■ **PASSAGE SHOWN**:
+++

In this synthetic project portfolio analysis, we explored relationships between planned and actual project budgets and durations, examined distributions by project complexity, and built simple predictive models to estimate client satisfaction and project completion likelihood.

Key takeaways:

- **Planned vs actual budgets**: Visual analysis highlights how budget overruns vary with project complexity.
- **Duration differences**: High-complexity projects show greater variation in actual durations.
- **Predictive modelling**: Basic Random Forest models achieved reasonable performance predicting client satisfaction (RMSE) and project completion (classification accuracy).

**Next steps** could include hyperparameter tuning, more sophisticated modelling (e.g., gradient boosting, time-series analysis), and integration with real project management data.

+++

■ **DATA RECORDS**:
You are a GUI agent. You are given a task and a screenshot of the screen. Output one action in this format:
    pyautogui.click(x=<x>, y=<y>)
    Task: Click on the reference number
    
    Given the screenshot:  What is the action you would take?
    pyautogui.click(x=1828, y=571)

+++

■ **REQUIREMENT**: In the project portfolio analysis summary, which projects show greater variation in actual durations?

■ **TASK RESPONSE**: High-complexity projects.